Además, está el debate de la seguridad, lo que ha provocado enfrentamientos dialécticos entre Scotland Yard y el Gobierno de coalición. La actuación policial de los primeros días de las revueltas fue meramente de acto de presencia. Los oficiales llegaban al lugar del conflicto, y no podían, o no sabían, cómo enfrentarse a los disturbios. Hay quien recordaba que los disturbios reventaron por la muerte de un joven negro a manos de un grupo de policías, y también que los oficiales no olvidan los distintos errores cometidos en los últimos tiempos por las fuerzas de seguridad, que se han cobrado la vida de víctimas inocentes. ¿Tiene la policía inglesa miedo a equivocarse de nuevo o a que se les tache de racistas a la hora de prevenir sucesos como los de Tottenham Hale, Hackney o Croydon?

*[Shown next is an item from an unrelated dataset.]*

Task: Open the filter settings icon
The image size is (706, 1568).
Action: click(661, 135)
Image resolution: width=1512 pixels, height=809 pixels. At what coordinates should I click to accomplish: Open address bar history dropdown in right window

Muchos vecinos de las áreas afectadas se quejaron de la falta de seguridad y de la sensación de inseguridad, que acompañaron a los actos vandálicos. Lo de menos era encontrar cerrada la tienda del barrio para comprar la cena y la leche del desayuno del día siguiente. Hasta el cuarto día de disturbios, y después de un despliegue de 16.000 oficiales en las calles londinenses que fue anunciado a bombo y platillo en la última noche de «tensa calma», no se informó sobre la posibilidad de utilizar pelotas de goma y cañones de agua para disuadir a los vándalos.
Los políticos ingleses se enfrentan a un entramado social que va a costar restaurar y aún más con el agravante de la situación económica donde, al final, los que más la sufren, son los más desfavorecidos. El modelo social inglés, en efecto, se resquebraja y hay buscar soluciones antes de que se desmorone.